Muchas Administraciones en países como Colombia se han interesado por el modelo. El propio Gobierno venezolano, tras los recelos iniciales, ha terminado por tender lazos. “Pero antes”, explica Alberto, “necesitábamos tenerlo encapsulado. Empezamos a buscar ayuda. Hasta que un día ganamos un premio en Inglaterra, llamado Beyond Sport, y nos dieron toda la consultoría gratis de Accenture”. Ahora están puliendo un proceso que se estructura en tres fases. La primera es la de aislamiento: tres meses de trabajo y rugby en la montaña. Después empiezan un trabajo remunerado en la empresa, y por último, la reinserción supervisada.
Domingo 24 de noviembre de 2013. Da de fiesta en la hacienda. Se juegan las fases finales de la 20ª edición del torneo internacional de rugby Santa Teresa.
Compiten los cuatro equipos del Alcatraz. El A, el B, el juvenil y el femenino. El sol tropical empieza ya a caer inclemente sobre el césped de la cancha de rugby, las hinchadas se acomodan en las gradas metálicas.
Un largo camino flanqueado por centenares de chaguaranos, imponentes palmeras que alcanzan los 25 metros de altura, conduce a través de densos campos de cañas de azúcar hasta la casa de los Vollmer. En un punto del recorrido, el camino se cruza en ángulo recto con otro idéntico, formando la cruz de Aragua, que históricamente ha servido para identificar desde el aire el valle. Los larguísimos chaguaranos fueron en tiempos pasados símbolo de opulencia. “El bling-bling de la época”, según explica un alcatraz.
Una opulencia que no se encuentra en la residencia de los Vollmer, en cuyo patio desayunan esta mañana tres generaciones. Alberto J. Vollmer y su elegante mujer, Christine; su hijo Alberto Vollmer y su esposa, María Antonia, y la pequeña hija de ambos, que pronto tendrá un hermanito. En el equipo de música suena aún otro Vollmer, Federico Gustavo, compositor, que fue el primero nacido en Venezuela, en 1834, con ese apellido alemán. El primer Vollmer que llegó a Venezuela, Gustav Julius, tatarabuelo de Alberto júnior, lo hizo en 1826. Quedó prendado de Francisca Ribas y Palacios, más conocida como Panchita, protagonista de una historia propia de una novela de realismo mágico. El tío de Panchita, José Félix Ribas, fue un general del ejército libertador, que en 1814 protagonizó la batalla de la Victoria, en la que un inexperto ejército de estudiantes que había reclutado paró a las tropas de José Tomás Bovés. Pero el temible Bovés se repuso, continuó su camino hacia la capital y ordenó liquidar a toda la familia Ribas. Solo se salvó la pequeña Panchita, que fue capturada cuando apenas tenía ocho años.

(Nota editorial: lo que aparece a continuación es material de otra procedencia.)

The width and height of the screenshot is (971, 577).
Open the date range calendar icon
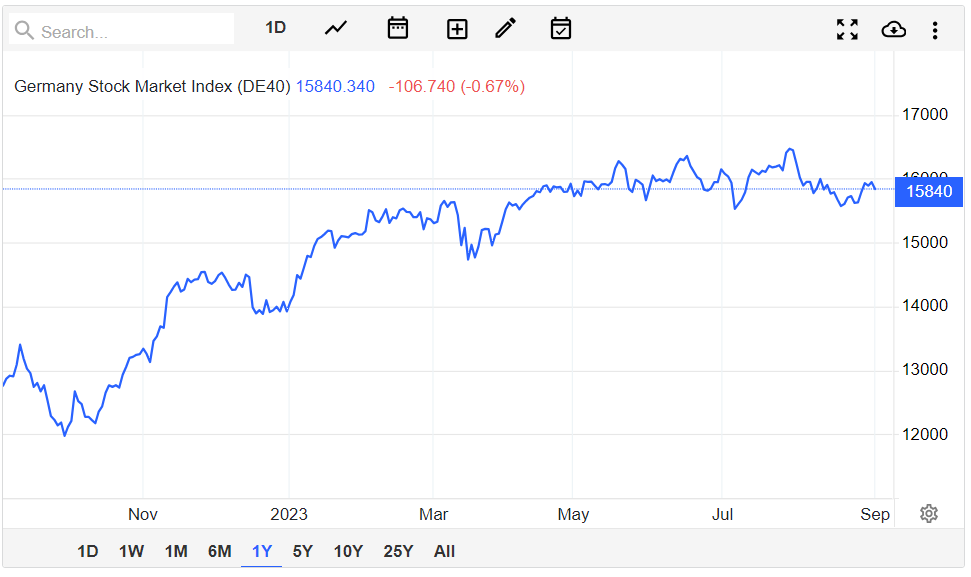coord(398,28)
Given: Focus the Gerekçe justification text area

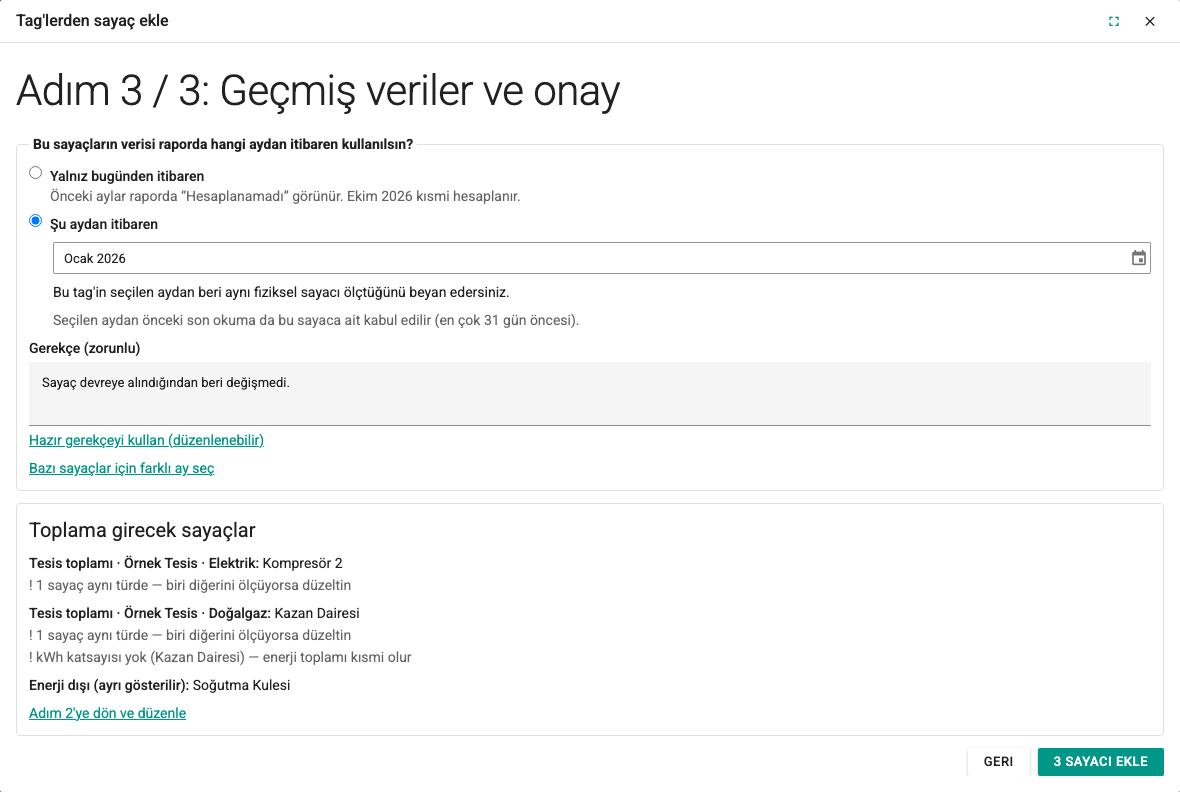Looking at the screenshot, I should coord(590,394).
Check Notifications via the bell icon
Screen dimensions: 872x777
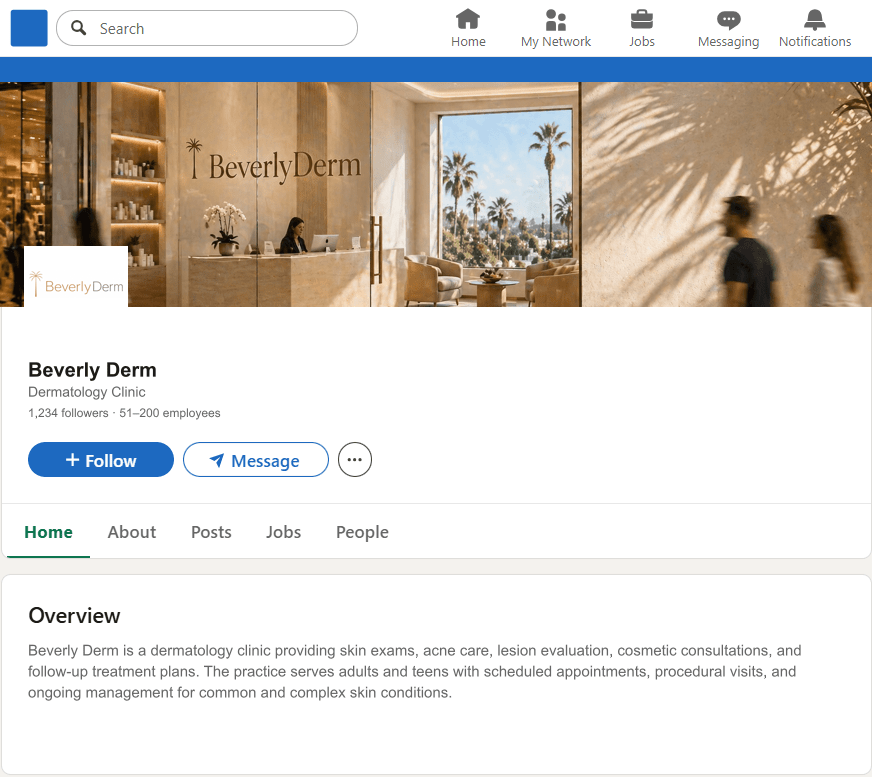[814, 18]
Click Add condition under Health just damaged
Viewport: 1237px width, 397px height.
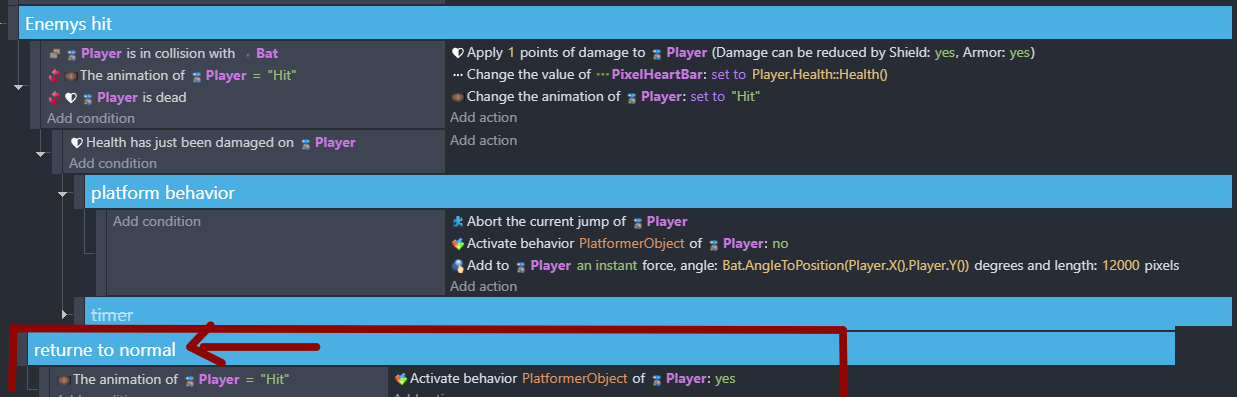tap(113, 163)
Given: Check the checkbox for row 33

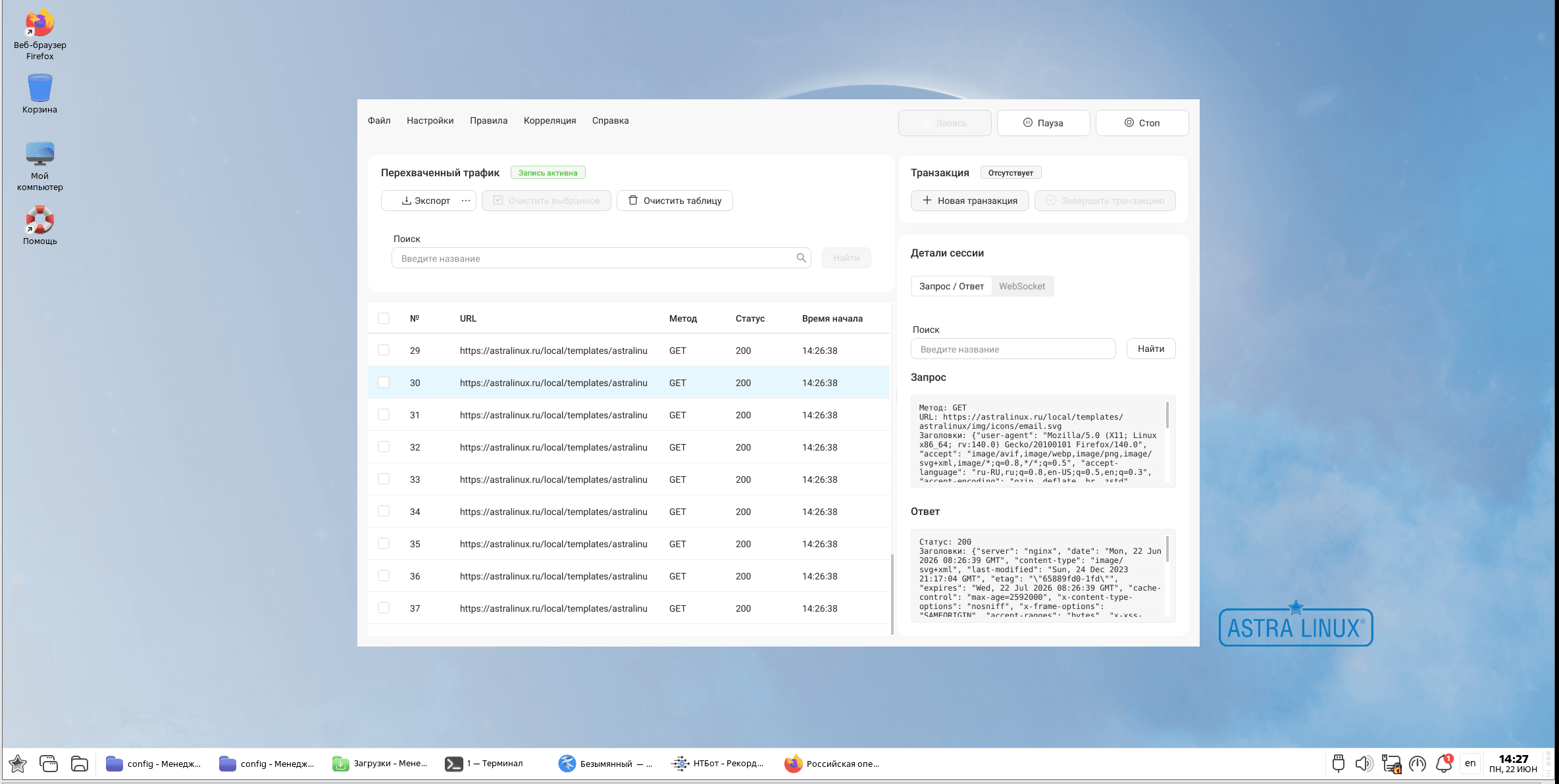Looking at the screenshot, I should (x=384, y=479).
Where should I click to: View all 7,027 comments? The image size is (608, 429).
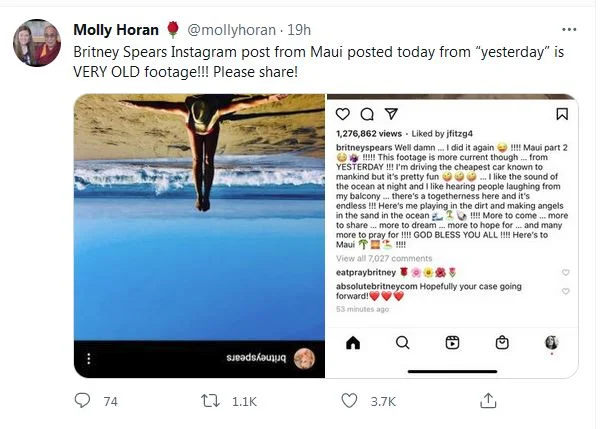pyautogui.click(x=384, y=258)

Una esclava liberada reconoció a Panchita y terminó comprándosela a un oficial por siete pesos macuquinos. La escondió con familias de negros durante cinco años. Cuando acabó la guerra, la trajo a Aragua, y aquí la conoció Gustav Julius Vollmer.
Gustav Julius y Panchita se casaron en 1830 y empezaron a recuperar las haciendas familiares. La de Santa Teresa la adquirió en 1875 su hijo, Gustavo Julio, y ya entonces se producía aquí un licor que llamaban ron. Alberto Vollmer júnior entra en escena en la segunda mitad de los noventa. La compañía de ron Santa Teresa vivía momentos críticos. Las fluctuaciones del cambio de moneda en el país habían convertido la deuda de la empresa en insostenible. El negocio del ron, como explica el padre de Alberto, es dolorosamente contracíclico en Venezuela. Cuando el país va bien y la gente tiene dinero, beben whisky; cuando la economía va mal, la gente se entrega al ron.